#### [Problem to solve]
Can you lay out the items from the line containing "The width and" through the line containing "will (930, 15)." as a Markdown table with columns Row and Line, numbering each row and leaving out blank lines?

#### [Data for this task]
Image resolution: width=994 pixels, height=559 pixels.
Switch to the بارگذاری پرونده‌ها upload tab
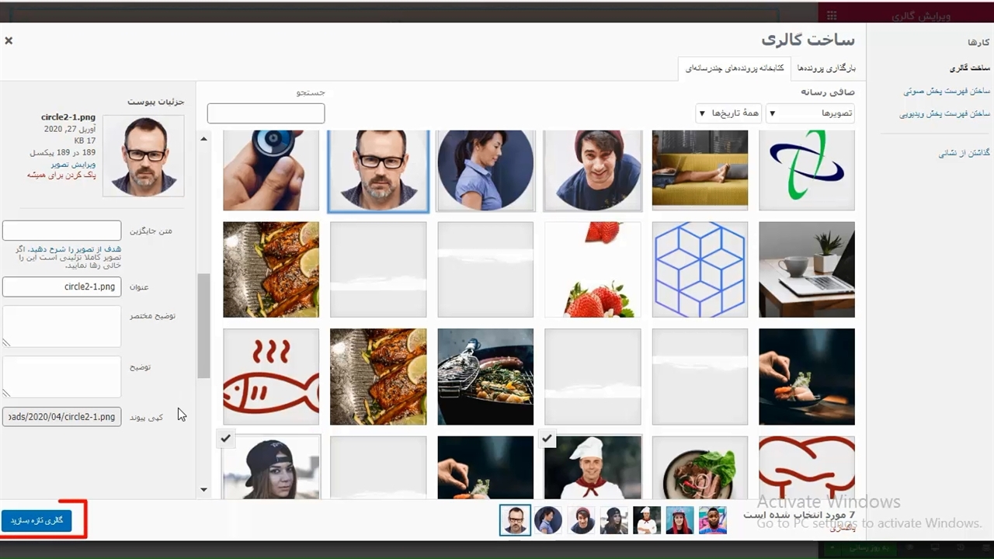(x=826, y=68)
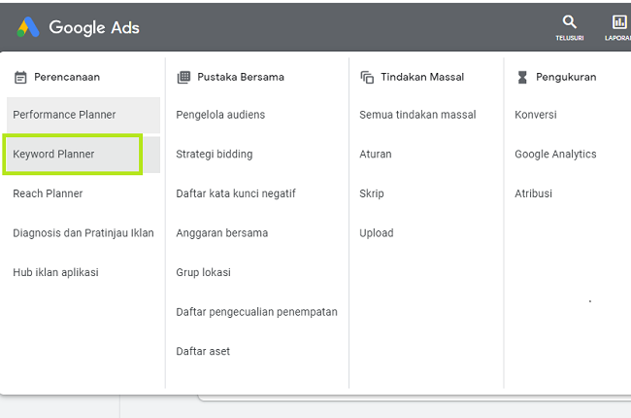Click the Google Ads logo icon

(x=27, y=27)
--
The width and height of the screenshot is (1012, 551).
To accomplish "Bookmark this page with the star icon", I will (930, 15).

#### [Written response]
| Row | Line |
|---|---|
| 1 | The width and height of the screenshot is (1012, 551). |
| 2 | To accomplish "Bookmark this page with the star icon", I will (930, 15). |